Tidaklah mengherankan bila John Simeral, asisten profesor perekayasaan dari Brown University, menjanjikan upaya peningkatan sensitivitas perangkat dalam uji coba berikutnya. ”Yang penting, tujuan kami membantu mereka yang lumpuh terlaksana,” ujar Simeral.


Kesimpulannya, hasil penelitian itu sungguh menggembirakan karena menjadi tahap awal ke pengembangan fungsi yang lebih luas. Jurnal ilmiah Nature, misalnya, mengungkap bagaimana elektroda yang dipasang di otak Matt Nagle berperan jauh lebih besar.

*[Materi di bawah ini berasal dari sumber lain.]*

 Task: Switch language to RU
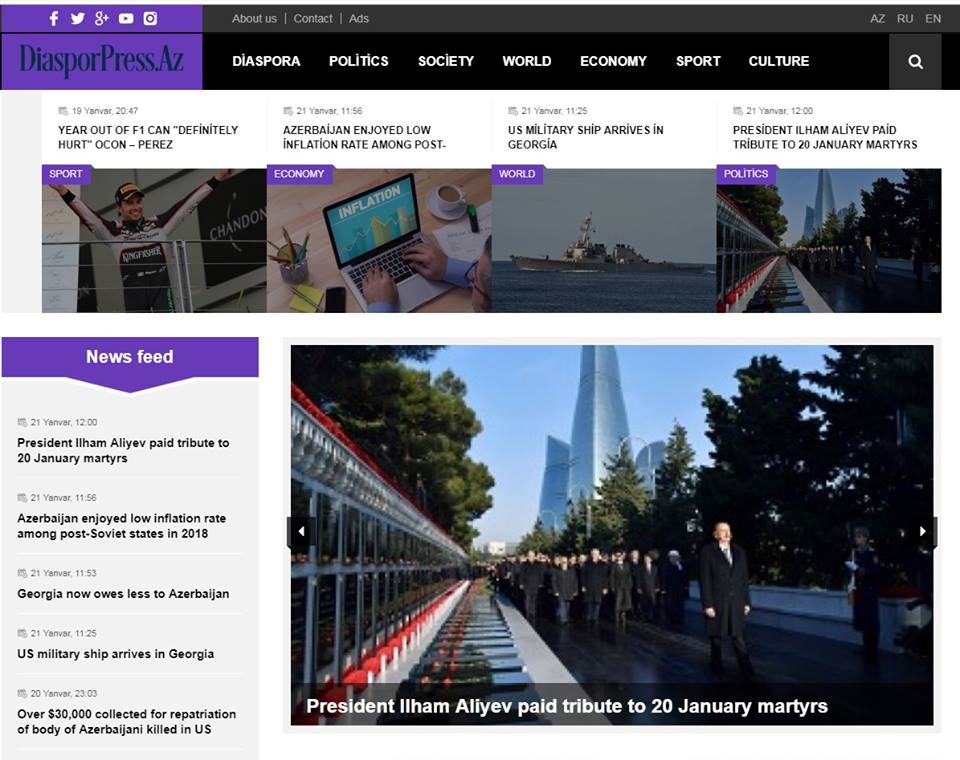(905, 19)
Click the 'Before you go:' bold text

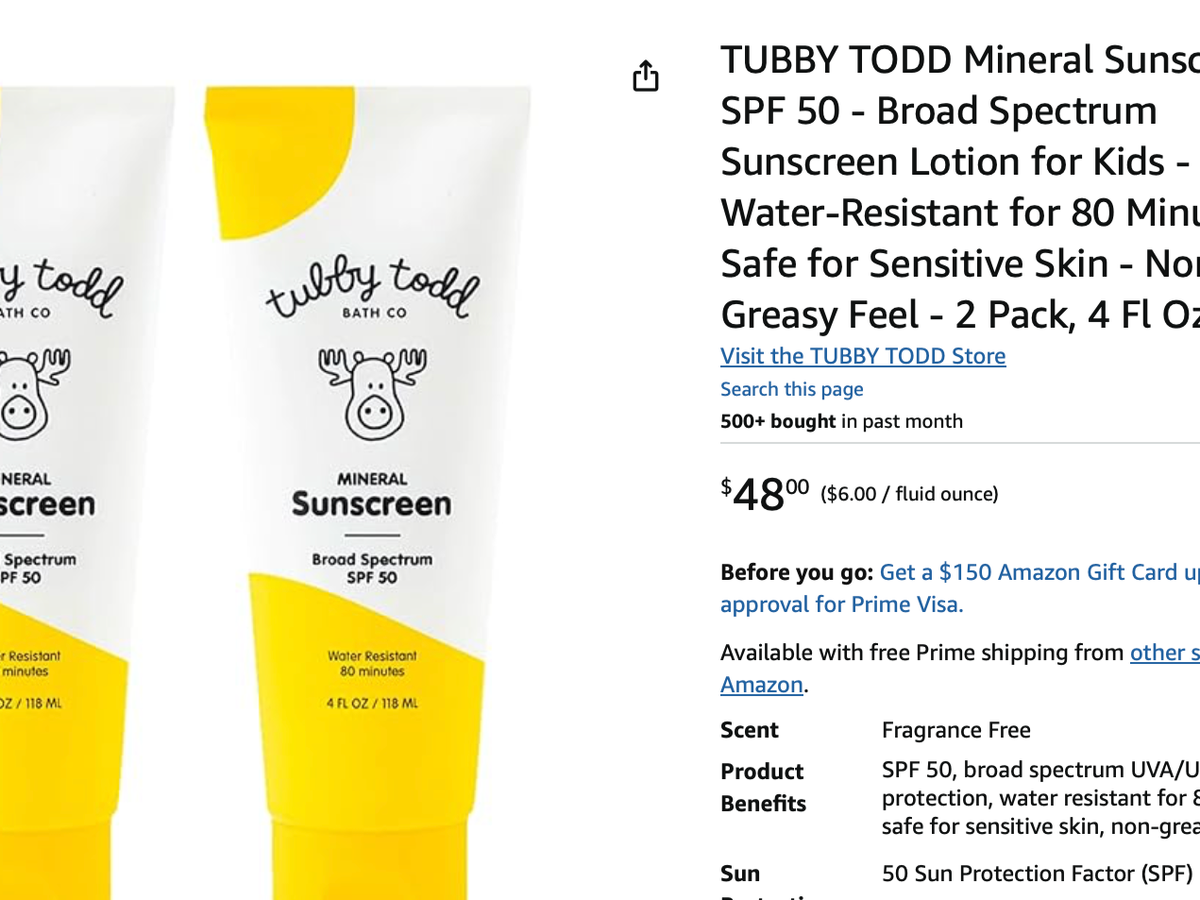point(797,572)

Naggle yang lumpuh dari leher ke bawah gara-gara beberapa tusukan pisau sudah mampu menggerakkan lengan bioniknya, mengecek surat elektronik, bahkan memainkan berbagai games di komputer hanya dengan pikiran.


Tampaknya tak lama lagi mereka yang terpaksa menggunakan protese, kursi roda, bahkan terbaring di tempat tidur, bakal punya beragam aktivitas. Seperti Stephen Hawking yang tak membiarkan keputusasaan melanda, mereka bisa memanfaatkan teknologi menuju puncak kejayaan.